The Department for Business and Trade, which has drawn up the code, said employers should explore alternatives to dismissal and have meaningful discussions with employees or trade unions to reach an agreed outcome.


What has the government said?

Business Minister Kevin Hollinrake:

Our new Code will crack down on employers mistreating employees and sets out how they should behave when changing an employee’s contract.

This announcement shows we are taking action to tackle fire and re-hire practices by balancing protections for workers with business flexibility.

What would the new code mean for employers and staff?

Kate Palmer, employment services director at HR, employment law, and health and safety consultancy firm Peninsula, said the rules are not expected to be introduced until later this year if approved by Parliament.

She said: “Under these new rules, employers will have to abide by specific instructions introduced by the government that outline the expected steps employers need to take when dismissing an employee with the intent to re-engage – commonly known as fire and rehire.

“The new rules are due to be introduced in the late summer however we won’t know final details until the code is published.

“The premise of these new measures, if introduced, is to encourage employers to explore alternatives rather than opting for fire and rehire.

“We expect there to be stricter rules on employers threatening dismissal to encourage employees to take up alternative positions within the company – usually on less favourable terms for the employee.

“There will be steps employers have to take in order to fire and rehire employees, and those who don’t comply could face financial consequences.

“The code is now being considered by Parliament and is expected to come into force later in the summer.

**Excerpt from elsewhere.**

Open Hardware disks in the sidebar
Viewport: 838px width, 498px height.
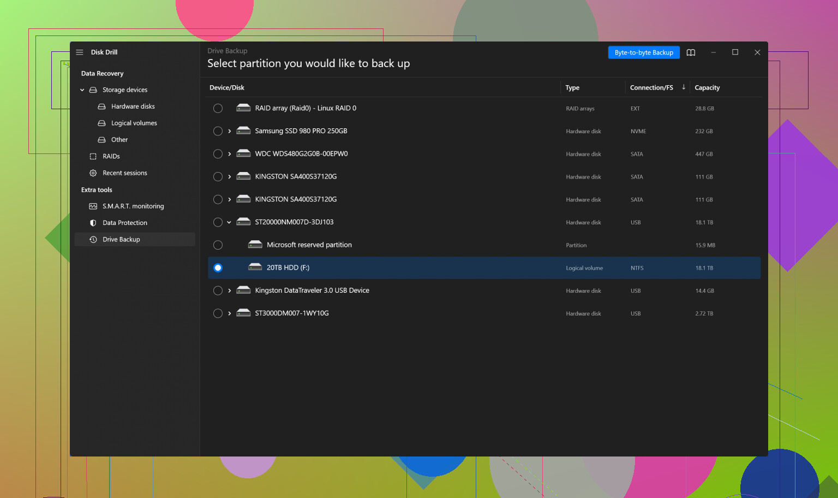pyautogui.click(x=133, y=106)
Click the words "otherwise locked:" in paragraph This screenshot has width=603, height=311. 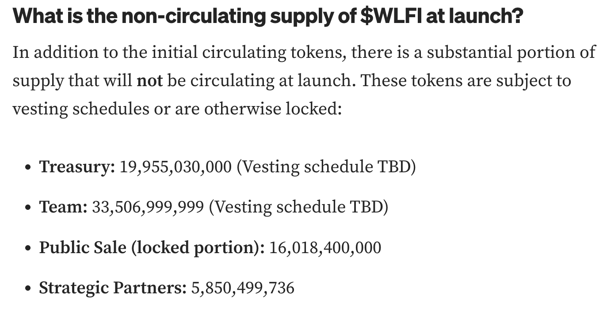[x=273, y=109]

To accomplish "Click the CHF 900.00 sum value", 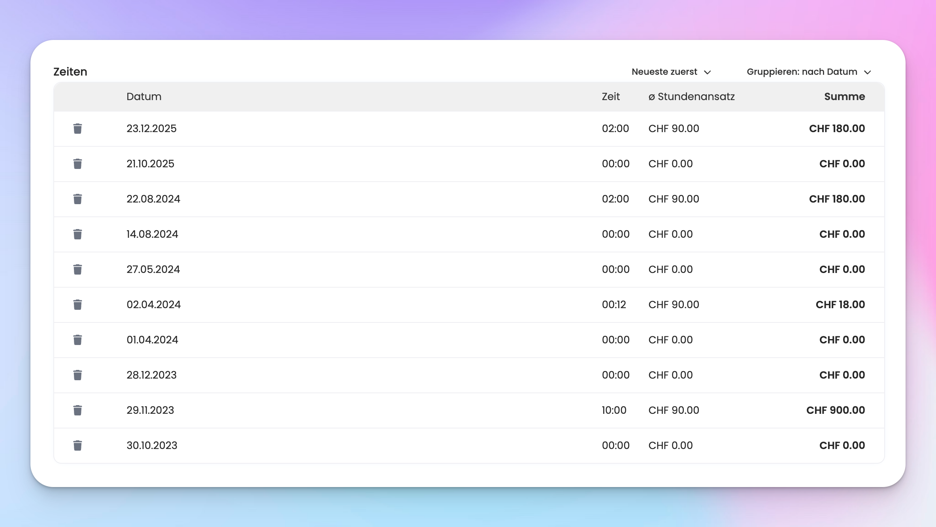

“Once it is in force, if an employer doesn’t comply and a claim is brought the award could be increased by up to 25 per cent.”

What have the critics said?

The proposed code has not been met by universal approval across the board.

Following the announcement, trade union Unite said: “The idea that a ‘code of conduct’ is going to stop employers like P&O from doing this is just a bad joke”.

General secretary of the TUC union organisation, Paul Nowak added: “This code lacks bite and is not going to deter bad employers like P&O from treating staff like disposable labour.

“We need far more robust legislation to protect people at work.

“One in 10 were threatened with fire and rehire during the pandemic – tinkering around the edges is not going to cut it.”